Domingo, 5 Maio

Sibéria: a jornada mais radical de Abel Ferrara

O filme chegou aos cinemas nacionais a 30 de dezembro

Concorrente ao Urso de Ouro de 2020, “Sibéria“, de Abel Ferrara, despertou paixões e ódios na 70.ª Berlinale com a sua verve metafísica de busca espiritual. O exercício filosófico mais caudaloso do realizador de “Bad Lieutenant- Polícia sem lei” (1992) em anos, essa produção de 92 minutos traz Willem Dafoe no papel de Clint, dono de uma taberna numa imensidão gelada que vive uma série de peregrinações, de corpo e de alma, à cara de harmonia.

“Na captação do som, tento sempre captar as respirações, entre as músicas. Aqui, o som reporta a um conceito de exílio e de solidão”, disse Ferrara ao C7nema, esbanjando um bom humor incomum e pedindo aplausos para os colegas de equipa que não estavam à mesa com ele. “Trabalho em trupe, em equipa, trocando ideias num processo criativo que leva o seu tempo“.

Houve quem saísse exaurido e irritado de “Sibéria“, na sua projeção para a imprensa, em especial após uma sequência na qual um peixe fala. Tudo é parte de um engenho cosmológico do cineasta para retratar uma cruzada em rota para a espiritualidade. A fotografia de Stefano Falivene brinca com as sombras e luzes, em tons de vermelho, conforme Clint (Dafoe, numa imponente composição) gravita pelo mundo, indo da neve ao deserto. Nas suas andanças, cruza-se com figuras misteriosas, como uma grávida sedenta por vodca e carinho.

Sou amigo do Abel há muitos anos e ele é um artista que constrói o filme no set, na vivência connosco, com os técnicos. E não são as trevas que me atraem a filmes como os dele e, sim, o desafio“, disse Dafoe, que dança ao som de Del Shannon numa das sequências de maior catarse da última Berlinale.
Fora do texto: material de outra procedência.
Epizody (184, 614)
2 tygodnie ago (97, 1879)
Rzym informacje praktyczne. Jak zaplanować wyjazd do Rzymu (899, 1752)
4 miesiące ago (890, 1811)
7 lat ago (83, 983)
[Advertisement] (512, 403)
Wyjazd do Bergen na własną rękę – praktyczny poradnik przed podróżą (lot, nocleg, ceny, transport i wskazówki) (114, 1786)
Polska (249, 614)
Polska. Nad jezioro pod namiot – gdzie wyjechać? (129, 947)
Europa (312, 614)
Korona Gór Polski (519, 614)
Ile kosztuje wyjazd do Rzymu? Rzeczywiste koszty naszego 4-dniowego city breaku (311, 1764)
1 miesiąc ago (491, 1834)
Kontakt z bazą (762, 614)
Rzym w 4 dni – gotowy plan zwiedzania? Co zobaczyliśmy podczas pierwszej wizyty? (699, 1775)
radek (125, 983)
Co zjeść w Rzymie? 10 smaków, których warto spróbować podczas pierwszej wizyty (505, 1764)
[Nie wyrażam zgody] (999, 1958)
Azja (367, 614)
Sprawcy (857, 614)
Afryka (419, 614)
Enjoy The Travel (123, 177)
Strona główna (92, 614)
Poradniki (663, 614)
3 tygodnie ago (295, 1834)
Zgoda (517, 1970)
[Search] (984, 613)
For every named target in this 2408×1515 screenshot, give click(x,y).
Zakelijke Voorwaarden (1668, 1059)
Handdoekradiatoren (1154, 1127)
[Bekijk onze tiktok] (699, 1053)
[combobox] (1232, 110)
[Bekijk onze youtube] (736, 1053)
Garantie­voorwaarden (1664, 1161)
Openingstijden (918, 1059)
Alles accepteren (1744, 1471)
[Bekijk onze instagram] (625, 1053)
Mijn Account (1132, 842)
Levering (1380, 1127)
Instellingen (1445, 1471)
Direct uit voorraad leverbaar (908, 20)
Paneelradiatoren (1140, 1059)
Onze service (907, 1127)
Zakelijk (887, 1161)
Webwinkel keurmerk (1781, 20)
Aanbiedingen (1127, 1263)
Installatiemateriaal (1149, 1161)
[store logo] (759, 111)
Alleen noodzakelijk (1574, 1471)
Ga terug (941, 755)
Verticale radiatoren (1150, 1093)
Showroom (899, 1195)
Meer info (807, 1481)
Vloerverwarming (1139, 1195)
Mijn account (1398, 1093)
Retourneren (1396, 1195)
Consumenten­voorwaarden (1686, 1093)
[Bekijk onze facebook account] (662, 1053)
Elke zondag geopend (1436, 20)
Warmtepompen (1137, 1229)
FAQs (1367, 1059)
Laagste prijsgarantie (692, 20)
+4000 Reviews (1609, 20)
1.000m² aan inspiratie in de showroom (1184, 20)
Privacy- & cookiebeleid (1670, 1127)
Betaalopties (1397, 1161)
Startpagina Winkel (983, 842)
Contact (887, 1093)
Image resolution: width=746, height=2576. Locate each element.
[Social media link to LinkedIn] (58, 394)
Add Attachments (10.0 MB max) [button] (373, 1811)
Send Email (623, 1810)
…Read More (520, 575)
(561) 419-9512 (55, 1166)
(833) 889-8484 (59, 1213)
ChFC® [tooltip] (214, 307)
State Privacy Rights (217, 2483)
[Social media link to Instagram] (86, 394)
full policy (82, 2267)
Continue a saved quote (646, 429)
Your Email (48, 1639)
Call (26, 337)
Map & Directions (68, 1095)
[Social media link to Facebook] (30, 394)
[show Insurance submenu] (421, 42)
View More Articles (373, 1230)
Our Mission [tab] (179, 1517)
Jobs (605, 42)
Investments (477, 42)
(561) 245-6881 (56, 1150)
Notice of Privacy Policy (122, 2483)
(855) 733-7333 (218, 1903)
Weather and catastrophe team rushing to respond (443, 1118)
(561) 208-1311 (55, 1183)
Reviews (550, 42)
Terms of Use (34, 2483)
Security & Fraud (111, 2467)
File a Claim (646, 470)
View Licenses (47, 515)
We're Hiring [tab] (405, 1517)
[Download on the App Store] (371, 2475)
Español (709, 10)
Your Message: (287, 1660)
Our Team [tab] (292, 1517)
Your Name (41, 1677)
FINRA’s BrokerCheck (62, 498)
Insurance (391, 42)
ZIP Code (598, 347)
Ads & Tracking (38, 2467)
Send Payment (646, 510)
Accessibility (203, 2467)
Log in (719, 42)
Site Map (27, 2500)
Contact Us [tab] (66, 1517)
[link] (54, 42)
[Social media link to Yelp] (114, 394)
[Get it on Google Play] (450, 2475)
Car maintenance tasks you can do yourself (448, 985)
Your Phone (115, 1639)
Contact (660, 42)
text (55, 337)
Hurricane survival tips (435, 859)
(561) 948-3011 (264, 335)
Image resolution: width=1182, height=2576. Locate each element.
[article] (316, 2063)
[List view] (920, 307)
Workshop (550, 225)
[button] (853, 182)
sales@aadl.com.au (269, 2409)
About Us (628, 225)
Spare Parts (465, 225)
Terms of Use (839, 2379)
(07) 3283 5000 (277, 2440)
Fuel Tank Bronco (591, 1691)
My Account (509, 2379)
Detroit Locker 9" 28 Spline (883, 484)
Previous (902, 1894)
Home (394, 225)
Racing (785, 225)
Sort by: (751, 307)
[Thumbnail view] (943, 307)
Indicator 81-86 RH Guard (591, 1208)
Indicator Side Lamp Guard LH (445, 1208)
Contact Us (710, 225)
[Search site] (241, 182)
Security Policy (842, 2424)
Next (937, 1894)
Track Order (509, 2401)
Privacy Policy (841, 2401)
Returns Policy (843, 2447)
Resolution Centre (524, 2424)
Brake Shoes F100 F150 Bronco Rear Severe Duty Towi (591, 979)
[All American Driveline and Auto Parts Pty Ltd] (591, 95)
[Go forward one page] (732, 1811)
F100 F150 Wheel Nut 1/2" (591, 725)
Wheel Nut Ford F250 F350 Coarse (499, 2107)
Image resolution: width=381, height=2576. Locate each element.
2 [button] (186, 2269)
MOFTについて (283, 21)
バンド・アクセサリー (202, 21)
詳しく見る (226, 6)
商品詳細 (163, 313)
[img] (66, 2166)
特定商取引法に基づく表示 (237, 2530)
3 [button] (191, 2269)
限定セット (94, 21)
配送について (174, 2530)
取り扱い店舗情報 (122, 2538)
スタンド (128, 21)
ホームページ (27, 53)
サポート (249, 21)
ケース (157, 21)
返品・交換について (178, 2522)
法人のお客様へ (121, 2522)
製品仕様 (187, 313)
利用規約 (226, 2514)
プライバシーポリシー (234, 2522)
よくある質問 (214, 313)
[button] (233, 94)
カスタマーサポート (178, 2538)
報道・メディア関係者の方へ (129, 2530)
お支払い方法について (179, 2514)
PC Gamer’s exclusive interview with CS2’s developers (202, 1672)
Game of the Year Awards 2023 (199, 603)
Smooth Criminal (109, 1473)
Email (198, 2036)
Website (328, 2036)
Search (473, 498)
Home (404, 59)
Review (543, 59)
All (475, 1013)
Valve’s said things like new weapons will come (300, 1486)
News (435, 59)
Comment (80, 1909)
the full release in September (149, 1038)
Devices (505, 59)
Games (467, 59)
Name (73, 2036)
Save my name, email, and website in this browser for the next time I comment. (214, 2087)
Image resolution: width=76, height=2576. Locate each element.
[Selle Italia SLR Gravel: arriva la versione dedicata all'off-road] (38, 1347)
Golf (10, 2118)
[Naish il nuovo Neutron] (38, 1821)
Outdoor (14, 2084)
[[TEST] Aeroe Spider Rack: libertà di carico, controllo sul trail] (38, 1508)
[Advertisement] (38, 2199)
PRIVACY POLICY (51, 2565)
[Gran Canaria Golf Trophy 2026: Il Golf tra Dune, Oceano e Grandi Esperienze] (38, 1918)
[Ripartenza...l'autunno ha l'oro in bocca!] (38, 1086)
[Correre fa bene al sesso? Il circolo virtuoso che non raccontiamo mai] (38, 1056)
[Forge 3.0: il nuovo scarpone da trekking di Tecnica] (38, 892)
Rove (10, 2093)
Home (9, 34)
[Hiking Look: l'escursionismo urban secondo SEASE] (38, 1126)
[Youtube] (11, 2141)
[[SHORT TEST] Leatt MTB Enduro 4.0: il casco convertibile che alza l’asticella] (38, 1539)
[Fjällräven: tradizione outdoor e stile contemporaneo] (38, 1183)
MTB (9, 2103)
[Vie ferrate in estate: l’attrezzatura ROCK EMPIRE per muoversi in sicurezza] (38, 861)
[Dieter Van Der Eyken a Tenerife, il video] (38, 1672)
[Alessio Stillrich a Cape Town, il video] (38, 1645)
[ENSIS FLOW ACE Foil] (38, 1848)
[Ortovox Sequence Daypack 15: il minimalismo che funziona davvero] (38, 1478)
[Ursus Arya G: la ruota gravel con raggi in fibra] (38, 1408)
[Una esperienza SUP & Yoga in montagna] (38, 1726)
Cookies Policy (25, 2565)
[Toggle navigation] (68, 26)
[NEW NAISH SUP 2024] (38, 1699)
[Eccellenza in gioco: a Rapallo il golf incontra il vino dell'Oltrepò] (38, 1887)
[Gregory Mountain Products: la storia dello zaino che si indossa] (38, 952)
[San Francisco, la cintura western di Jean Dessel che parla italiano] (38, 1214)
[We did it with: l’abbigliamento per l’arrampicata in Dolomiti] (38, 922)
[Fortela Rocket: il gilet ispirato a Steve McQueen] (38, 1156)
Da mesma forma como Philippe Garrel (concorrendo aqui com “Le Sel Des Larmes”) é fruto tardio da Nouvelle Vague, Ferrara é um ramo do fim de colheita na comparação com os grandes realizadores revelados nos anos 1970. Só em 1979 ele chamou à atenção, com “Driller Killer. Desde então, mudou muito, indo de narrativas mais violentas, como “King of Nova York” (1990), a estudos de personagem como “Tommaso” (2019). Mas “Sibéria” une o melhor dos dois mundos, indo da virulência do passado à linha contemplativa das suas longas-metragens mais recentes, como Pasolini (2014).

É um filme que renova a sua marca e mexe com o peito da plateia na dimensão inquieta do existencialismo.